Os direitos de transmissão do Campeonato Brasileiro são a principal fonte de receita dos clubes, especialmente os da série B. Por isso, negociar bons contratos é fundamental para a sua saúde financeira.
Um estudo encomendado pela CBF ao qual o UOL teve acesso dá a dimensão do volume de recursos do qual se está falando.
A receita total dos clubes na temporada 2024/2025 do Campeonato Brasileiro foi de 1,8 bilhão de euros. Na Bundesliga, a liga profissional da Alemanha, foi de 5,1 bilhões de euros.
O Brasil tem 210 milhões de habitantes e gera um terço da receita da Bundesliga em um país de 84 milhões de habitantes. Eis o tamanho do potencial de crescimento do faturamento do futebol nacional.
A CBF sustenta que uma liga única e profissional saberá explorar esse mercado melhor caso não esteja submetida a interesses externos de investidores financeiros.
Os críticos da entidade, no entanto, apontam a ambição dos cartolas de deixarem os clubes amarrados à CBF, que tenta atuar como uma mediadora do impasse.
A confederação tem procurado os clubes e os levados para conhecer modelos fora do país. Em janeiro, representantes dos 40 clubes do Brasileirão, das séries A e B, foram para a Europa conhecer a Bundesliga, a La Liga, da Espanha, e a Premier League, da Inglaterra.
Representando o Cuiabá, time que hoje joga a série B do Brasileirão, Francisco estava na comitiva.

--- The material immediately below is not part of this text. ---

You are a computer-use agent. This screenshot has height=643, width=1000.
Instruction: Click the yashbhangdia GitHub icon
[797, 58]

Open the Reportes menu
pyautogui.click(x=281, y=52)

Com doutorado pela Universidade Humboldt de Berlim e fluente em alemão, acabou sendo protagonista como tradutor e cicerone.

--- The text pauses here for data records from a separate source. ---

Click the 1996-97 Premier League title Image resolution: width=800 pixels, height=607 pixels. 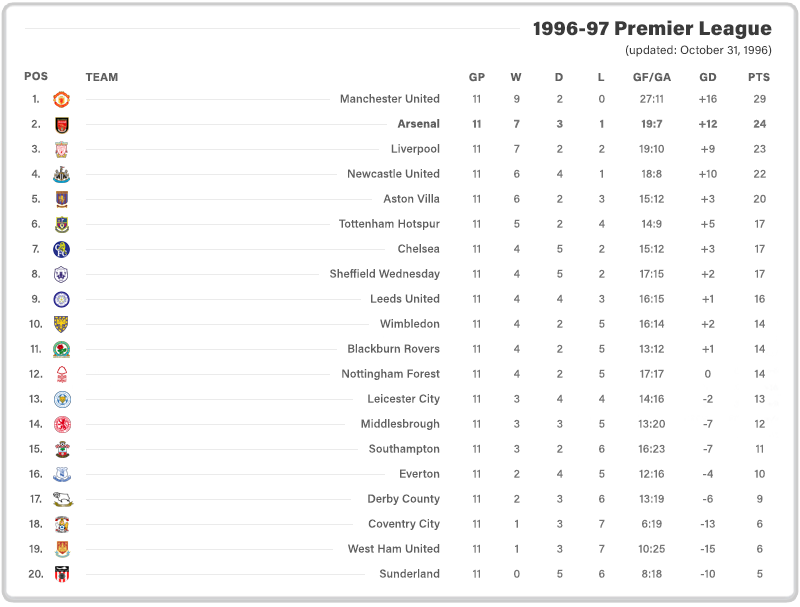(652, 29)
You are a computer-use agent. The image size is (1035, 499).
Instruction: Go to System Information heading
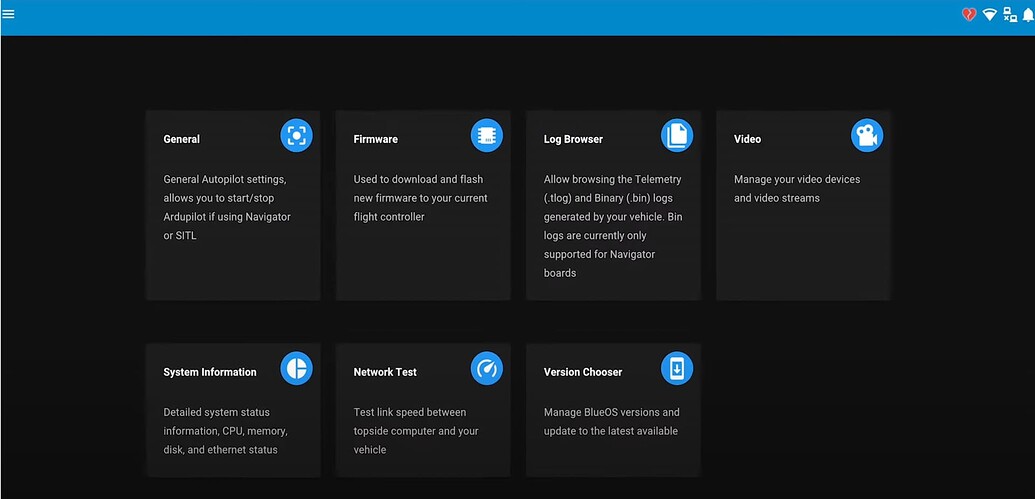[x=210, y=372]
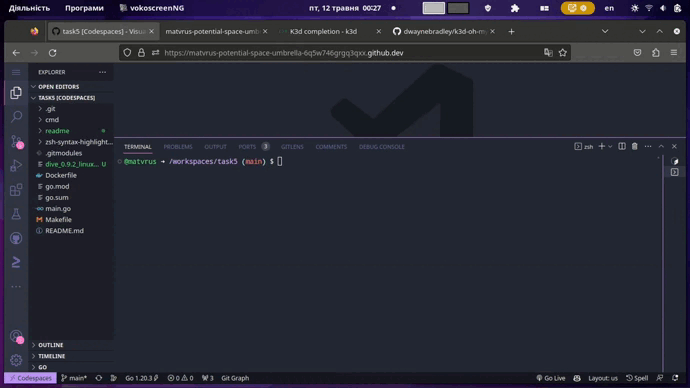Open the Source Control view
The width and height of the screenshot is (690, 388).
(16, 141)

Com seu sobrenome, formação e contatos, Francisco não tem vocação para a segunda divisão.
“Ele e o IDP têm o papel de apoiar as pautas importantes”, disse Netto Góes, dirigente do Amapá de 35 anos e parte da cúpula atual da CBF. “A CBF Academy vem com papel forte na parte de formação, de inteligência, de captação de informação, levantamento de dados e benchmarking [aperfeiçoamento].”

A parceria entre CBF e IDP foi fechada depois de a Fundação Getulio Vargas recusá-la.

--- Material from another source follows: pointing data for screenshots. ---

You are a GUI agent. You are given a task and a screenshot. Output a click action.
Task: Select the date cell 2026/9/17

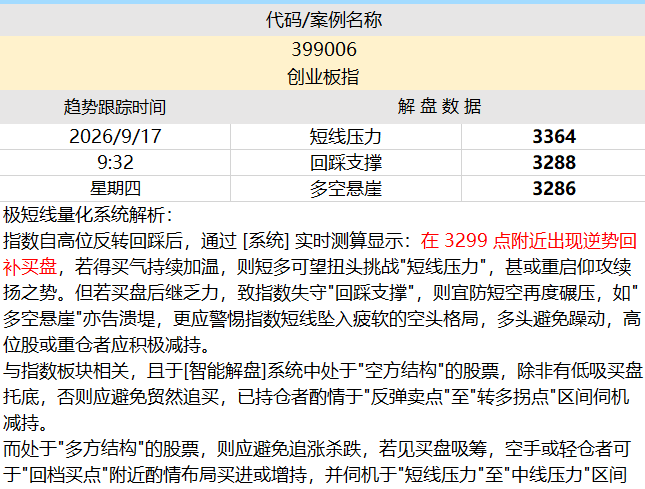pos(115,137)
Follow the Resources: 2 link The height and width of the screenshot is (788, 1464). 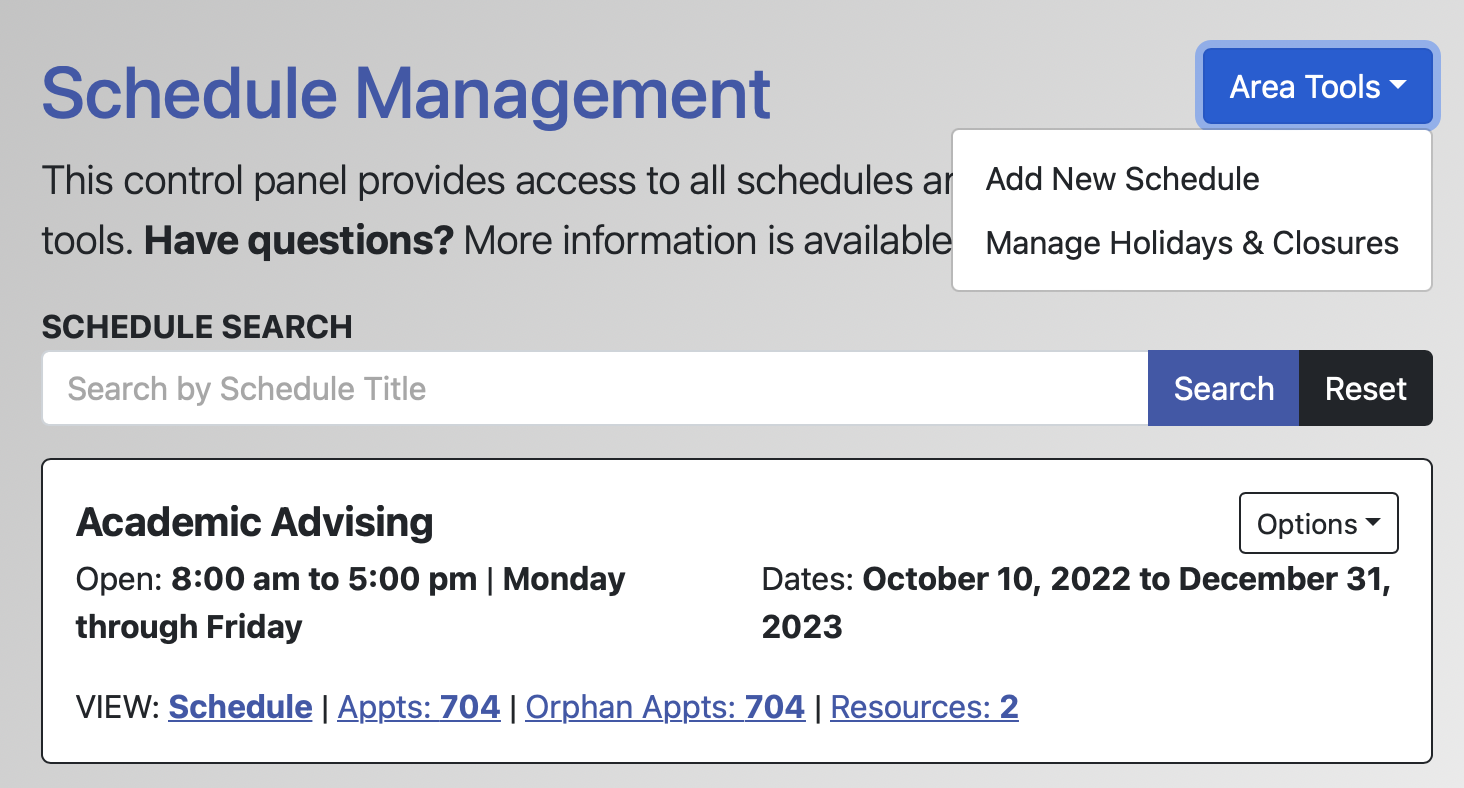point(924,707)
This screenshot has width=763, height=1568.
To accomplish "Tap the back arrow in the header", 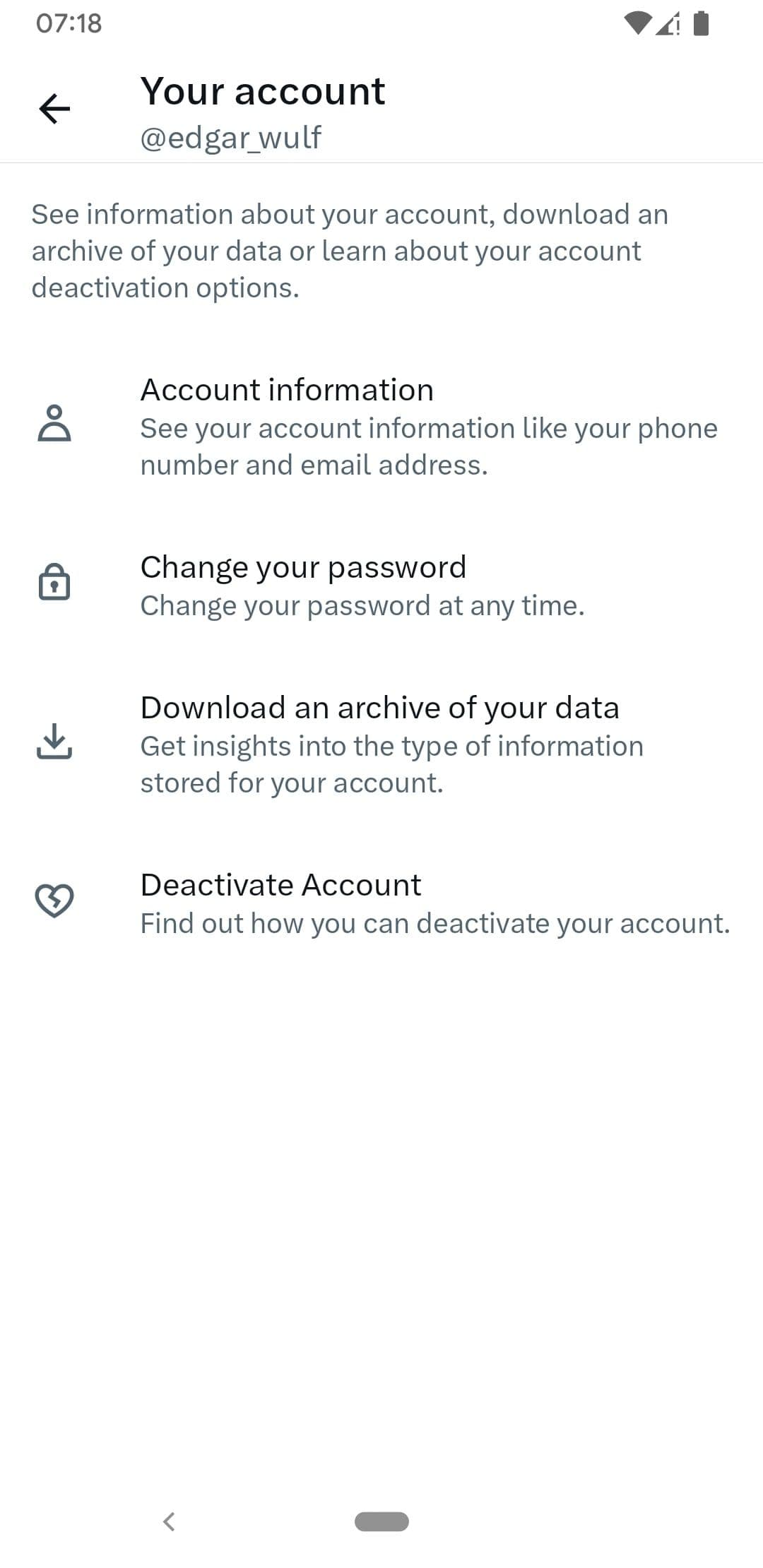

Segundo fontes internas, o IDP precisou fazer um investimento inicial de quase R$ 10 milhões e demorou dois anos para sair do vermelho na operação da CBF Academy.
Hoje o negócio fica no zero a zero, mas a cúpula da instituição bota na conta ativos não financeiros da parceria: o acesso à cartolagem e influência na CBF. É o mapa do caminho para o poder na indústria do futebol.
No contrato, 16% do faturamento bruto da Academy fica com a CBF. Os demais 84%, com o IDP. Se os negócios forem bem, o lucro não será pequeno.
Com cursos da Academy oferecidos em diversos cantos do país, Francisco estabeleceu pontes com dirigentes de futebol locais. Angariar apoio numa eventual sucessão de Xaud parece ser o caminho natural para esse novo cartola.
Pode ser. Mas a liga, se sair como a turma de Brasília quer, pode oferecer um cofre e desafios ainda mais atraentes para um “CEO” do futebol.